▸ **TASK INSTRUCTIONS**: The whole listing, apart from its images, should be restated word for word.

※ ※ ※

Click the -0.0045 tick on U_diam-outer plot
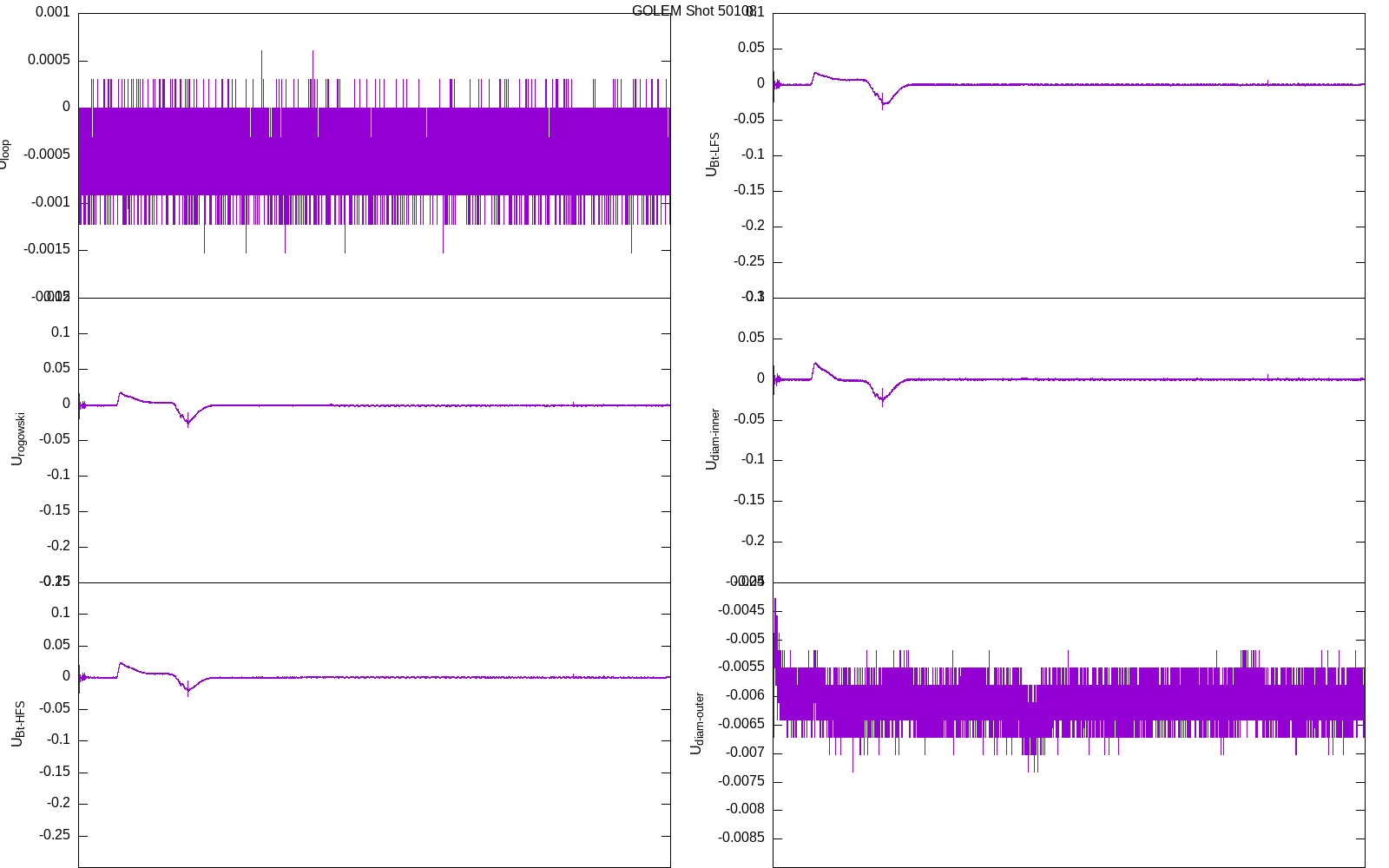The height and width of the screenshot is (868, 1389). point(741,610)
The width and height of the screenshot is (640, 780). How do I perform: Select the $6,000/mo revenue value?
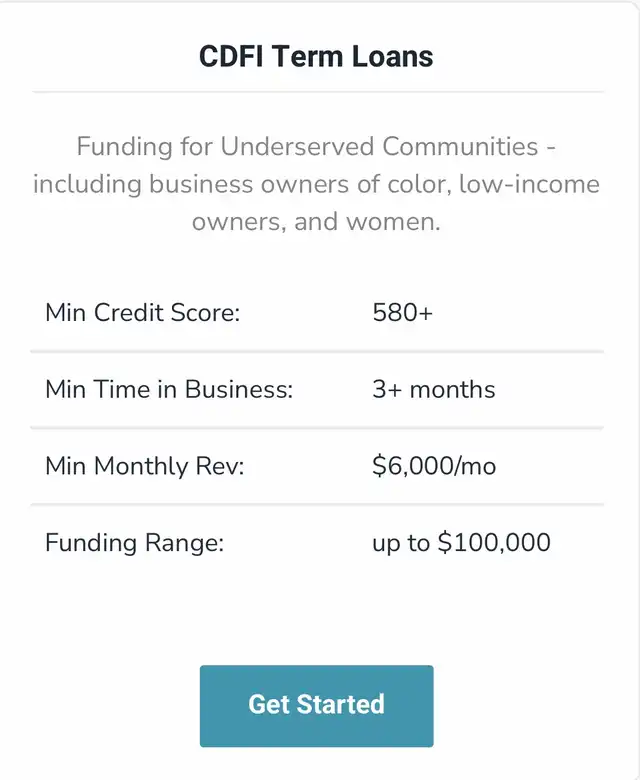[434, 466]
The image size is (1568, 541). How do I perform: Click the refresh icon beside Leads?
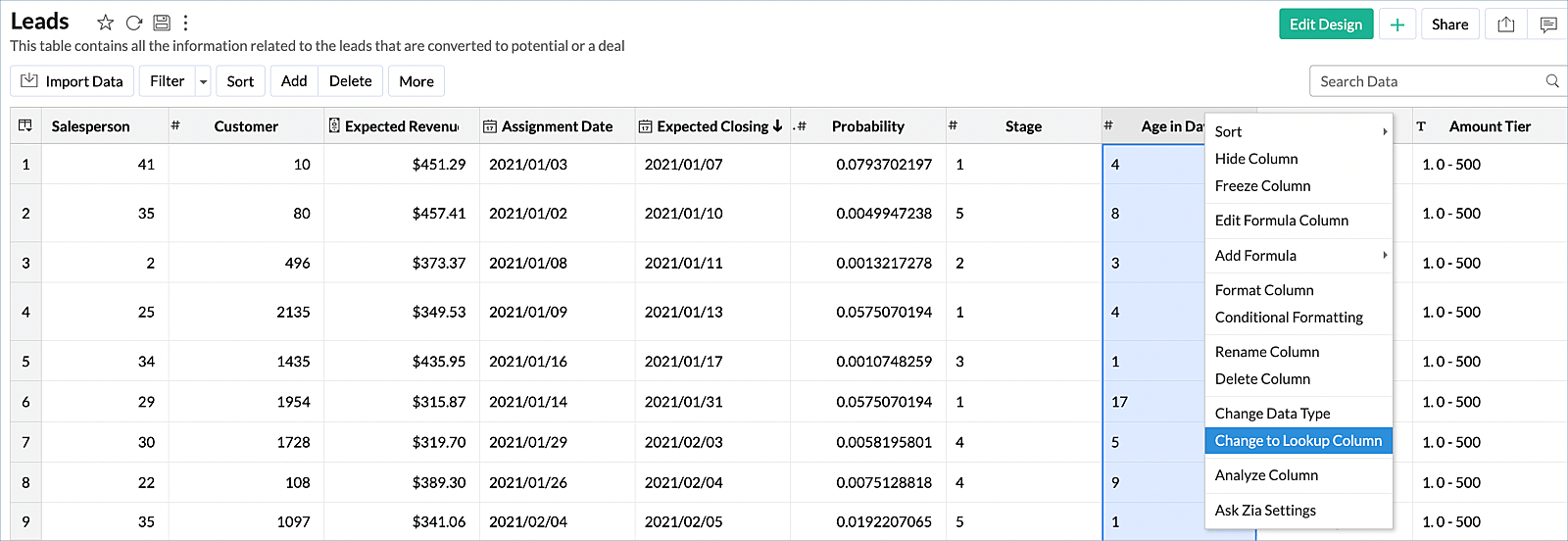click(x=134, y=23)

※ ※ ※

▸ **WRITTEN ANSWER**:
Click the -0.0045 tick on U_diam-outer plot
The height and width of the screenshot is (868, 1389). point(741,610)
The width and height of the screenshot is (640, 780). How do I perform: Select the $6,000/mo revenue value?
[434, 466]
The image size is (1568, 541). How do I perform: Click the refresh icon beside Leads?
click(x=134, y=23)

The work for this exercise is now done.